— 本文 —
【エンタがビタミン♪・番外編】アルマーニの制服導入問題 置き去りにされた本質
TechinsightJapan / 2018年2月12日 19時26分
泰明小学校の標準服にアルマーニのデザインを導入するというニュースが注目されていますね。アルマーニに12年間勤めてきた筆者としても驚きのニュースでした。何故ならアルマーニが小学校の制服のデザインを手掛けるという事例は筆者の知る限りこれまでにはなく、更にアルマーニジャパンは支社なので今回のような場合はミラノ本社の非常に厳しい承認を得なくてはなりません。正直なところよく本国が承認したなということも驚きのひとつでした。

— 課題 A —
上の本文を、一字も変えずにすべて複製してください。
— 課題 B —
下のデータ部分の行から、「Where should I」を含む行で始まり「should pyautogui.click(x=1224, y=163).」を含む行で終わる部分を、両端の行も含めてそのまま書き出してください。画像は答えに入れないでください。

— データ部分 —
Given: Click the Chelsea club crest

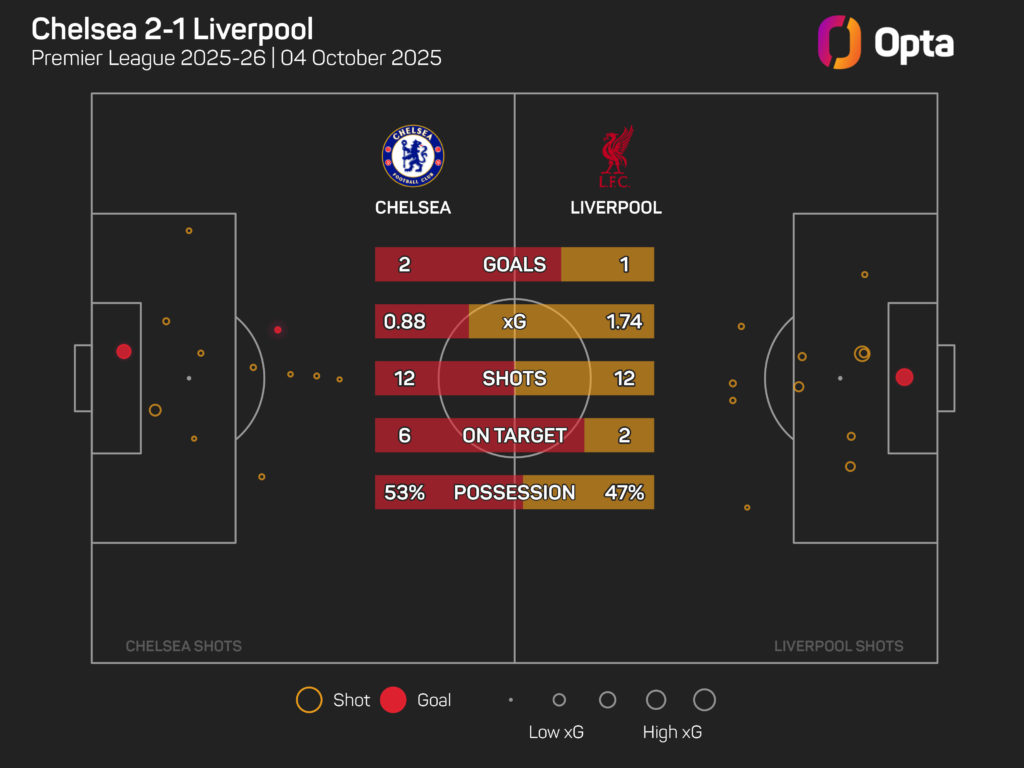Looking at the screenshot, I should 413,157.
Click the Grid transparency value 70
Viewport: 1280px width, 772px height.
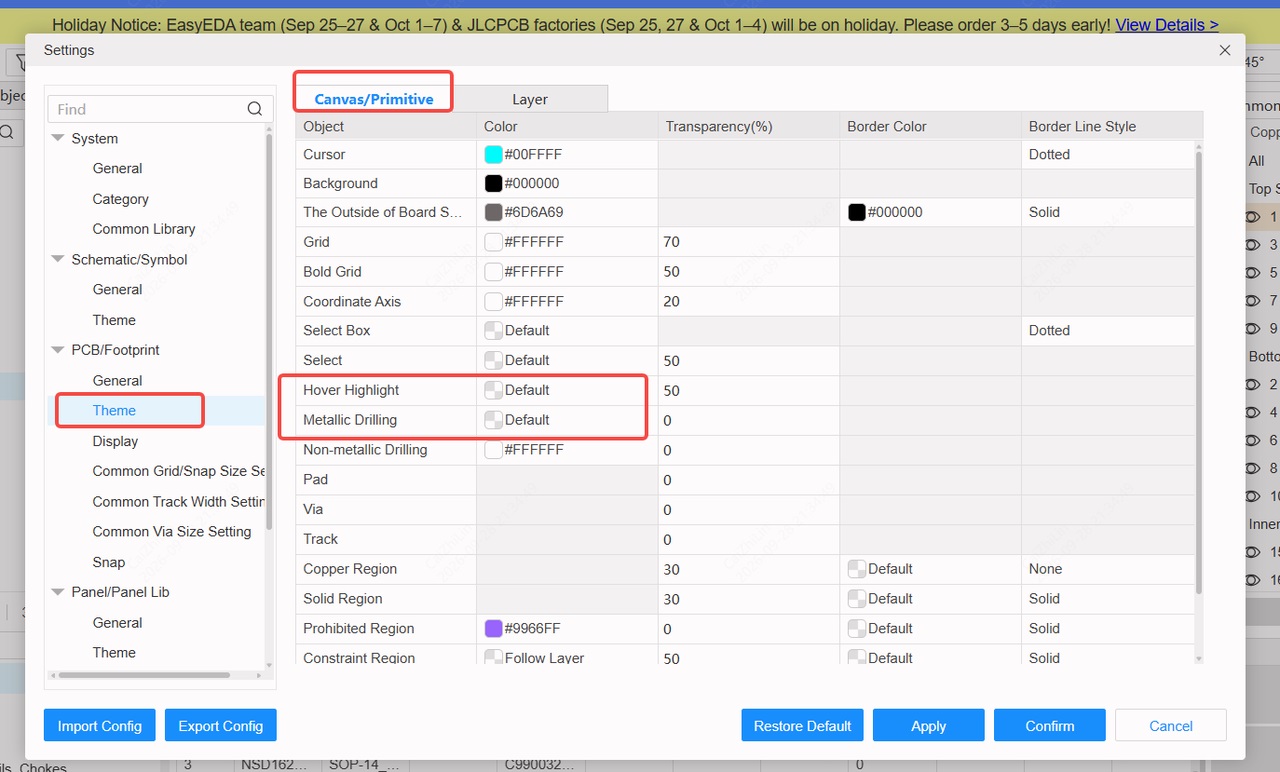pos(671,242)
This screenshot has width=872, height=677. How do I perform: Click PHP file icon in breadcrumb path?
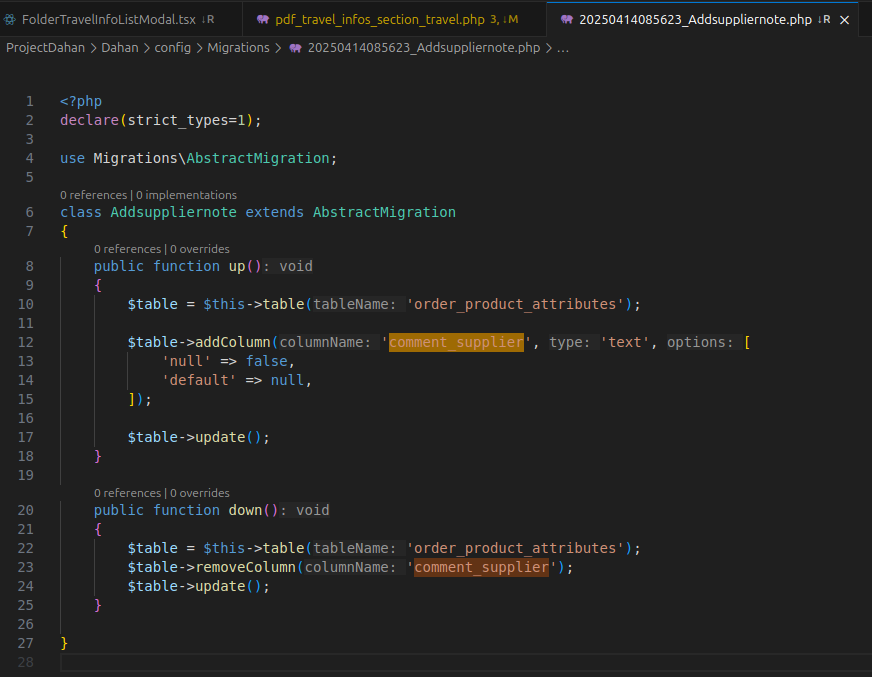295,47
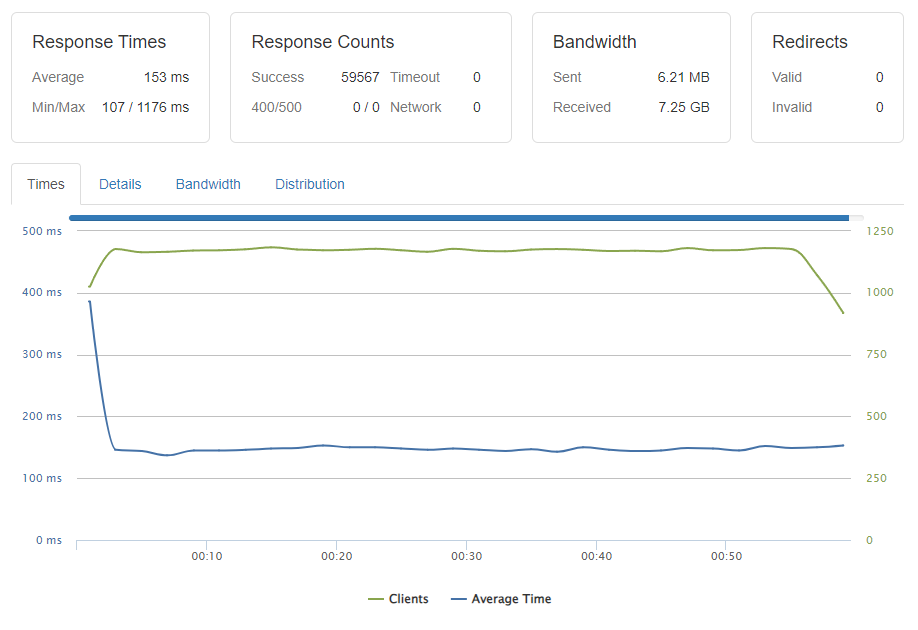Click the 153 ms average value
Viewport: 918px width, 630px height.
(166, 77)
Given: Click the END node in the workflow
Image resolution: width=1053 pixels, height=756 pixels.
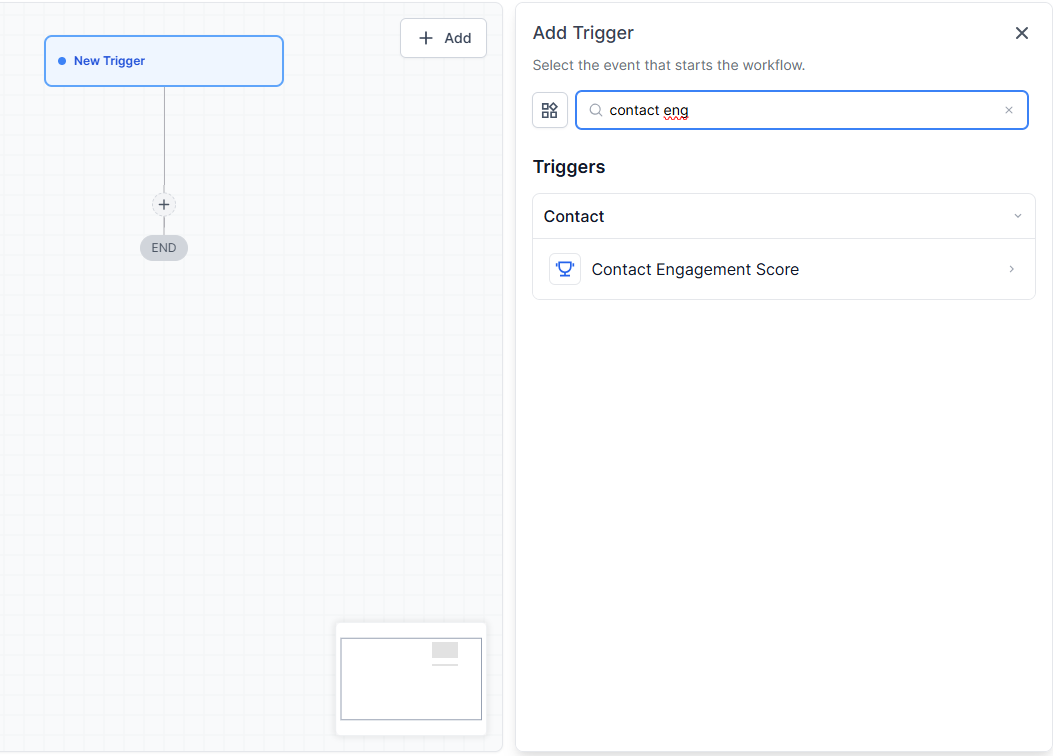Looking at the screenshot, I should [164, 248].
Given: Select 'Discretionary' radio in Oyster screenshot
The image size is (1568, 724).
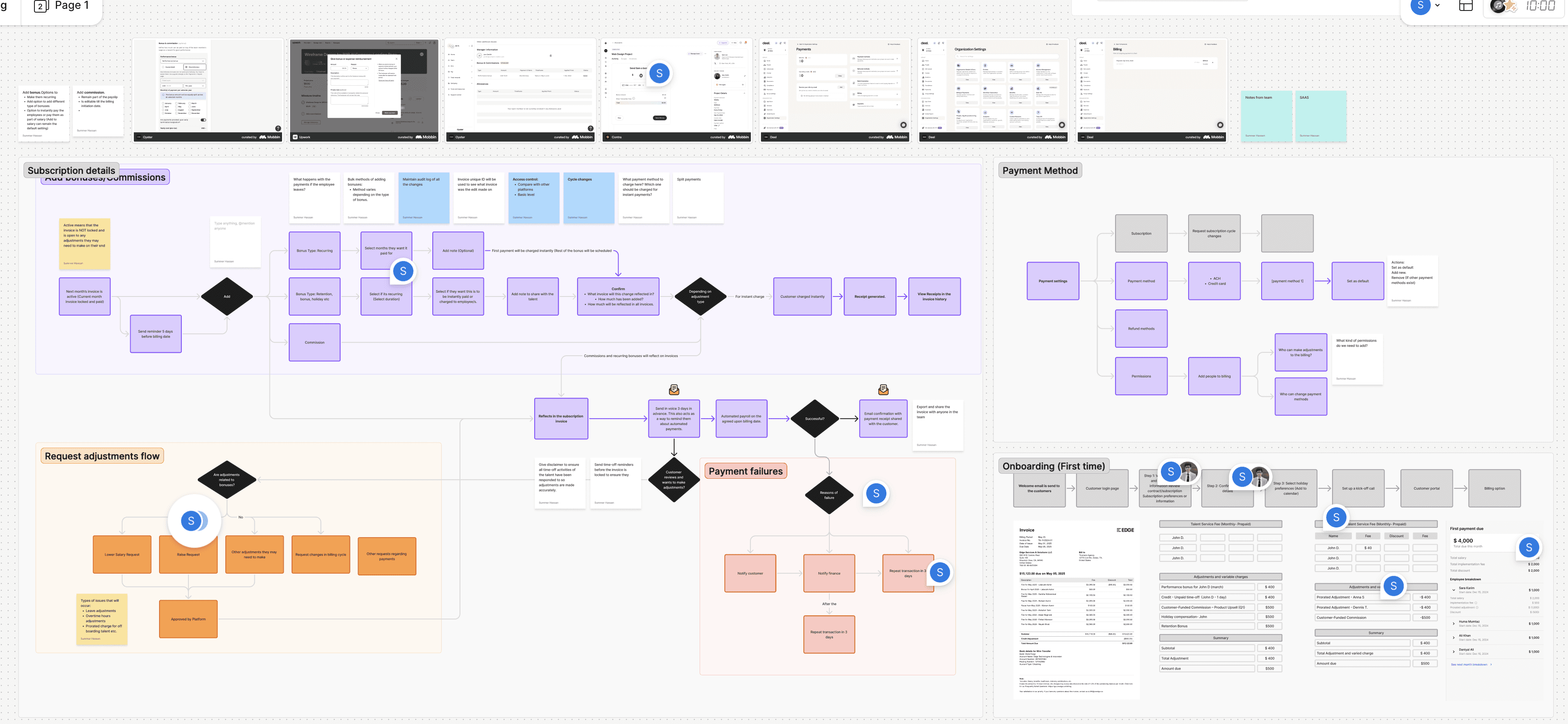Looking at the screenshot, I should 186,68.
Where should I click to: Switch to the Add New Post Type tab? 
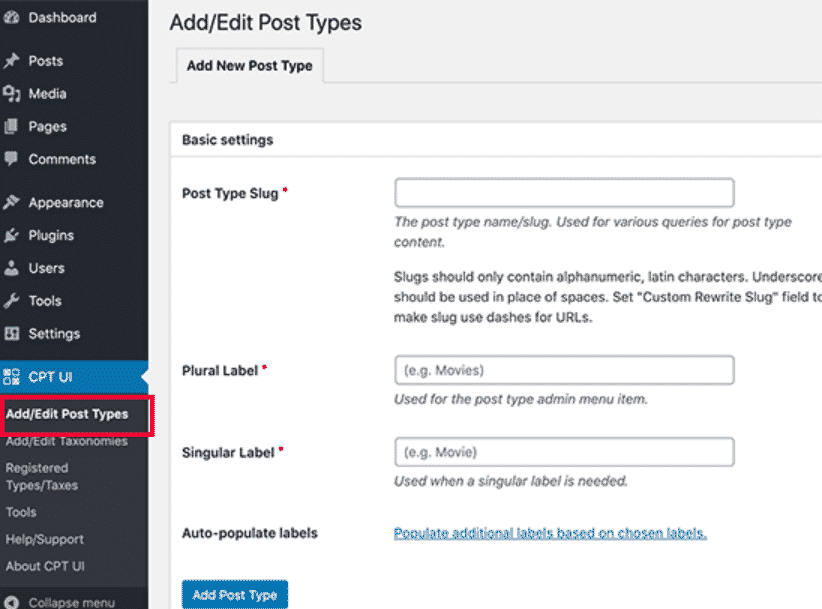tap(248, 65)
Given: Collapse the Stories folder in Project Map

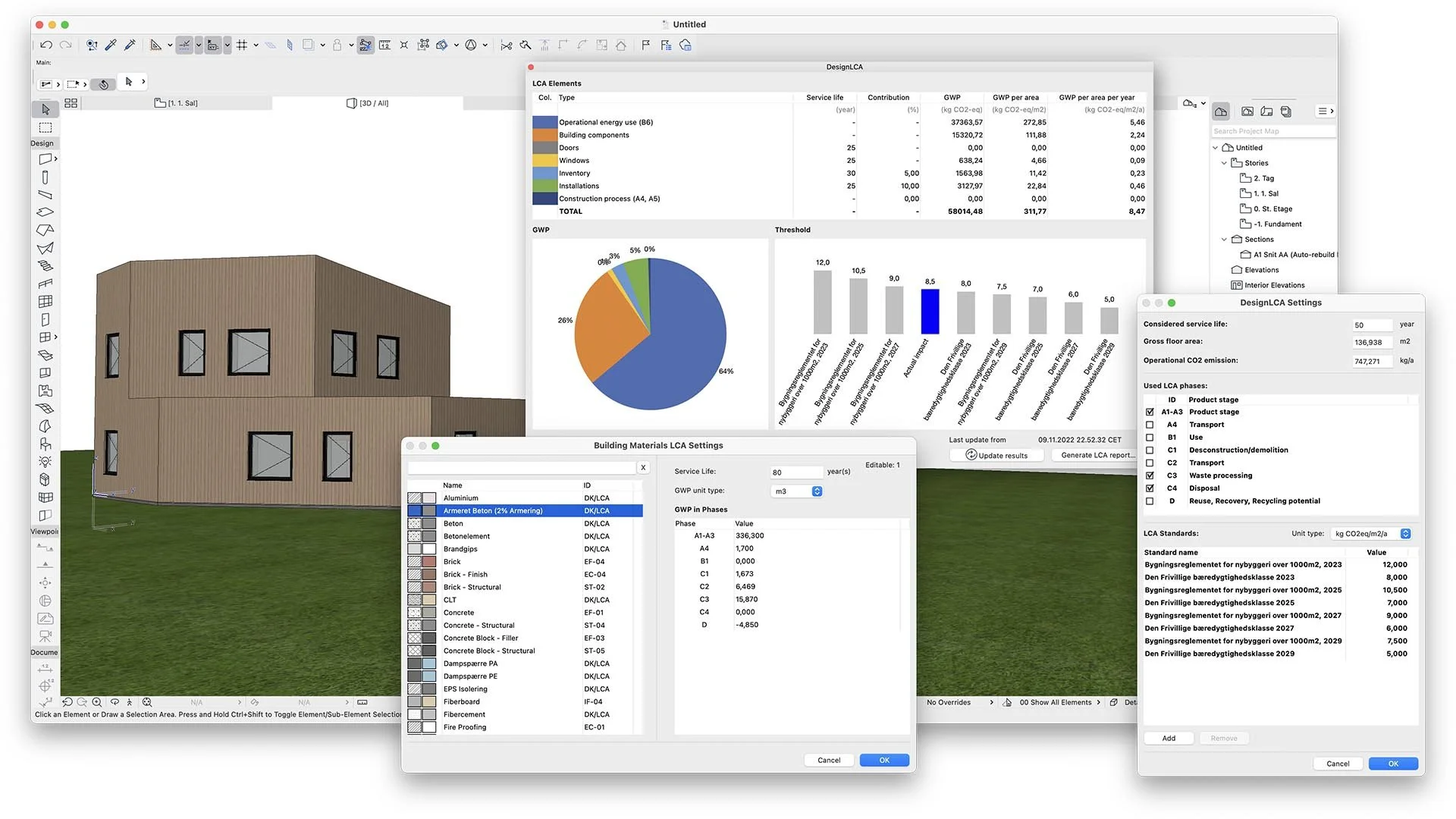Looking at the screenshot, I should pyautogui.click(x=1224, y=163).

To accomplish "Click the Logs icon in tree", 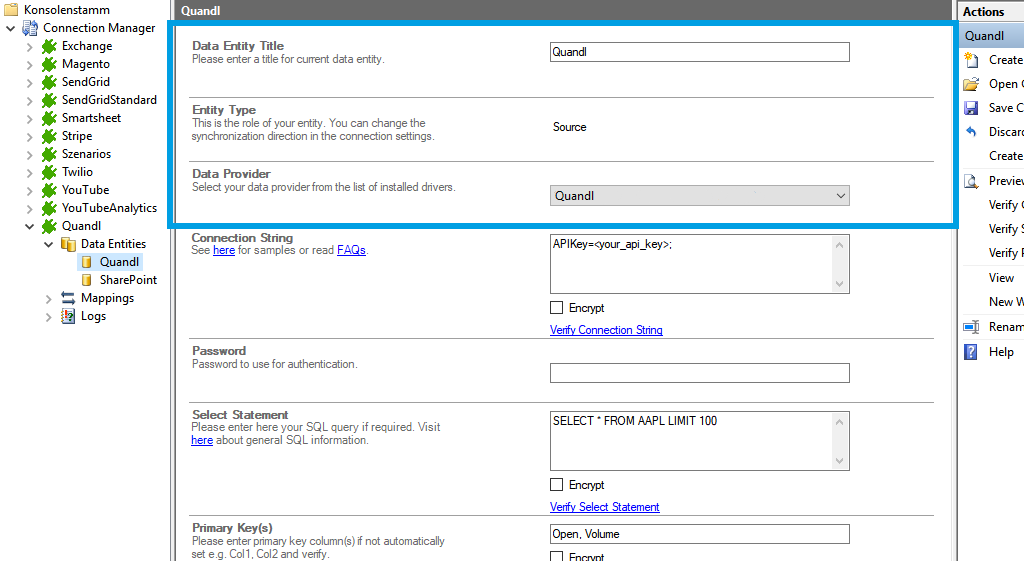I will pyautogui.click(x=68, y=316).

— 解答 A —
【エンタがビタミン♪・番外編】アルマーニの制服導入問題 置き去りにされた本質
TechinsightJapan / 2018年2月12日 19時26分
泰明小学校の標準服にアルマーニのデザインを導入するというニュースが注目されていますね。アルマーニに12年間勤めてきた筆者としても驚きのニュースでした。何故ならアルマーニが小学校の制服のデザインを手掛けるという事例は筆者の知る限りこれまでにはなく、更にアルマーニジャパンは支社なので今回のような場合はミラノ本社の非常に厳しい承認を得なくてはなりません。正直なところよく本国が承認したなということも驚きのひとつでした。

— 解答 B —
Where should I click to: Switch to the Add New Post Type tab? 
tap(248, 65)
Given: Collapse the Stories folder in Project Map

Looking at the screenshot, I should pyautogui.click(x=1224, y=163).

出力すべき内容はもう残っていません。